With New Year’s Eve behind us, it is once again time to look back at how I performed this year. While this wasn’t my best year ever performance wise, I think the achieved result is still way above what I can reasonably expect in the long run. What was interesting this year is that 2015 was the first year with some real market volatility. I always said that I expect that my portfolio would do relatively well when the regular indexes are having trouble. And while that makes sense when you usually run with a net exposure of less than 100% while owning cash-rich stocks (among other things) only the market can test whether or not your prediction is correct. So I’m especially pleased that my portfolio dropped just ~5% in the summer while the MSCI World Index went from roughly +20% to almost -10%. I don’t have exact numbers though since I don’t track this daily.
Year |
Return* |
Benchmark** |
Difference |
2012 |
18.53% |
14.34% |
4.19% |
2013 |
53.04% |
17.49% |
35.55% |
2014 |
27.72% |
18.61% |
9.11% |
2015 |
20.23% |
8.76% |
11.47% |
Cumulative |
178.55% |
73.30% |
105.25% |
CAGR |
29.19% |
14.74% |
14.45% |
* Return in euro’s after transaction costs, dividend withholding taxes and other expenses
** Benchmark is the MSCI ACWI (All Country World Index) net total return index in euro’s
One accounting issue that I should disclose is how I accounted for the value of the Casa Ley and Synergetics USA CVR’s. I simply valued these at zero even though I spend money to acquire them and I think they are worth more. But my broker values them at zero, and I decided that I don’t want to go through the continued trouble to manually correct my performance calculations. Especially since it can take years before they fully pay out, and I might start owning even more of them. If I would be running a fund I think you should be highly skeptical if I made that decision, since I’m now underreporting my performance which could come in handy on a rainy day. So my real performance this year was probably a few percentage points higher (I sized the Safeway merger that generated the Casa Ley CVRs huge!).

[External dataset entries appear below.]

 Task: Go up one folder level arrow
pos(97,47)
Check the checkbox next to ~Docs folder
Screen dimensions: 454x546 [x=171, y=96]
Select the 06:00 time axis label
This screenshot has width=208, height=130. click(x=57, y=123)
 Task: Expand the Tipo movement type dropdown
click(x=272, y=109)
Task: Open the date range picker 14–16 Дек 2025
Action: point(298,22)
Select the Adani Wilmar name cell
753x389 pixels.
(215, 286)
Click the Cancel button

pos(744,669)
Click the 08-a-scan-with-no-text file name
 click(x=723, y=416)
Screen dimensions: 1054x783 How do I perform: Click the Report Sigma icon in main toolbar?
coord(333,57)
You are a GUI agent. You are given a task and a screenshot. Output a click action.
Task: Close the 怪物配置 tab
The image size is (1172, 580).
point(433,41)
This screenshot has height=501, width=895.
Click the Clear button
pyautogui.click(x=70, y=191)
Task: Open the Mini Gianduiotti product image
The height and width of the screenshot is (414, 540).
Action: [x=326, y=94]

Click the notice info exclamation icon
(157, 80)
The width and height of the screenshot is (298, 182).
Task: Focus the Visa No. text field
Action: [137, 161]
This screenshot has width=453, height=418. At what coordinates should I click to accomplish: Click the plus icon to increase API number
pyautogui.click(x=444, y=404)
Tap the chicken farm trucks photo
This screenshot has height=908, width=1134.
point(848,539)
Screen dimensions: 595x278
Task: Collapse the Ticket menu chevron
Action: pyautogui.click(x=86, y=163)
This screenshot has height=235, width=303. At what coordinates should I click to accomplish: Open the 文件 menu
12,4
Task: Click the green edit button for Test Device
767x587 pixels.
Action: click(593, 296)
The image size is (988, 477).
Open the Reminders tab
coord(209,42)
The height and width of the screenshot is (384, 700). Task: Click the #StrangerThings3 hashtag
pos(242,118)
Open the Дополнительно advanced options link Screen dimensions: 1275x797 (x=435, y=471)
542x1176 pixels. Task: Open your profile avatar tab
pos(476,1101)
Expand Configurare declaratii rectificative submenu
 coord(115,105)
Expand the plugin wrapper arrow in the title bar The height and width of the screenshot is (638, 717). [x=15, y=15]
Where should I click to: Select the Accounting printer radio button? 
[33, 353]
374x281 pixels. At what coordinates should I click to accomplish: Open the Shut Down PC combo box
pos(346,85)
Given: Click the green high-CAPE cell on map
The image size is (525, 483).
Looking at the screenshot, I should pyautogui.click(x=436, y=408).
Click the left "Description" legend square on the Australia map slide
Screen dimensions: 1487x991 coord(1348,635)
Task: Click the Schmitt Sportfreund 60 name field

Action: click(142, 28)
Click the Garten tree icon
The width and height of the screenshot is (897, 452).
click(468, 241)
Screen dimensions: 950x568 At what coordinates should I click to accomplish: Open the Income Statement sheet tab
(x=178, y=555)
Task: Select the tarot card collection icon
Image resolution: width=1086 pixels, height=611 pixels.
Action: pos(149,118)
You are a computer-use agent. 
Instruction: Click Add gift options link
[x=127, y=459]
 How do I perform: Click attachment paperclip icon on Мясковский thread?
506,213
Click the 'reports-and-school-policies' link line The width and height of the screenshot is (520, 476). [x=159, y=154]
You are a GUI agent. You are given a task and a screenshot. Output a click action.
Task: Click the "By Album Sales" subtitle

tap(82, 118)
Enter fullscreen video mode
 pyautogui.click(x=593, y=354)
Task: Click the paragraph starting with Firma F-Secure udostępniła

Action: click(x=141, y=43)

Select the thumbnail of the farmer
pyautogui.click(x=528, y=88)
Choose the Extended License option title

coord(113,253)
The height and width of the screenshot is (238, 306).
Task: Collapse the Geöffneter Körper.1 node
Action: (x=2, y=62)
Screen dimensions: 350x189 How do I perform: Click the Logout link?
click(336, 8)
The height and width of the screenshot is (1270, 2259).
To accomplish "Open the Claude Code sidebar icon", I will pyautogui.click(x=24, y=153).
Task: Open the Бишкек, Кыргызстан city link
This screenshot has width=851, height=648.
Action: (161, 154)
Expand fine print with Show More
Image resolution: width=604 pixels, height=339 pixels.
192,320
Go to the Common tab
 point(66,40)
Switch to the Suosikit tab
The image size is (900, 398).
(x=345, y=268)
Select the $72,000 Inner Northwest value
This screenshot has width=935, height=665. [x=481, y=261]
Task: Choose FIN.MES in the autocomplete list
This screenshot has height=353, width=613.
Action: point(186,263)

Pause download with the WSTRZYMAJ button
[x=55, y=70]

Even while I underreported my performance from “special situations” slightly it is still by far the biggest contributor to my portfolio performance. When I post a (merger) arbitrage idea on my blog I often get comments from people that think it’s not worth the trouble, that it is picking up pennies in front of a steamroller et cetera. If you don’t think it yourself already, you probably recognize the sentiment. But once you start to add up all the little bits of money you make it starts to make a difference. Even though some merger ideas failed this year (for example, the ROIQ warrants: -100%!) it’s making the difference between an excellent year and just an average year. More than 50 different stocks contributed to the special situations total. Without the contribution of those, my performance would be almost equal to the MSCI World Index.
I do think that that is mostly a coincidence. My stocks aren’t very correlated to the index, but my regular stock picks didn’t perform very well because I had a lot of (indirect) exposure to sectors that performed poorly. Oil, and resources in general, had a terrible year while emerging markets also didn’t do well. If you are a bit flexible with your definitions I think my exposure to those two sectors was roughly 50% at the start of the year, and it is still sizable right now at more than 30%. I’m considering Beximco, Retail Holdings, Conduril, Ming Fai, Argo, Pardee, Deswell, Boom and Awilco to be resource and/or emerging market stocks:
This level of concentration has some risks, but I think those are manageable because to a large extent those positions are very uncorrelated. What happens in Bangladesh (Beximco) has almost zero influence on what is going to happen in Angola (Conduril). And besides that, I think those stocks are simply too cheap not to own. But hopefully, I’ll be able to find some interesting bargains in 2016 again. I have been very busy with special situations and my current positions in 2015, but besides buying a basket of Italian REIFs I didn’t buy any other new long-term positions. With an IRR of 18.31% that is an idea that is working out so far, even though (or especially because) I had the feeling that most of my readers weren’t very interested in it.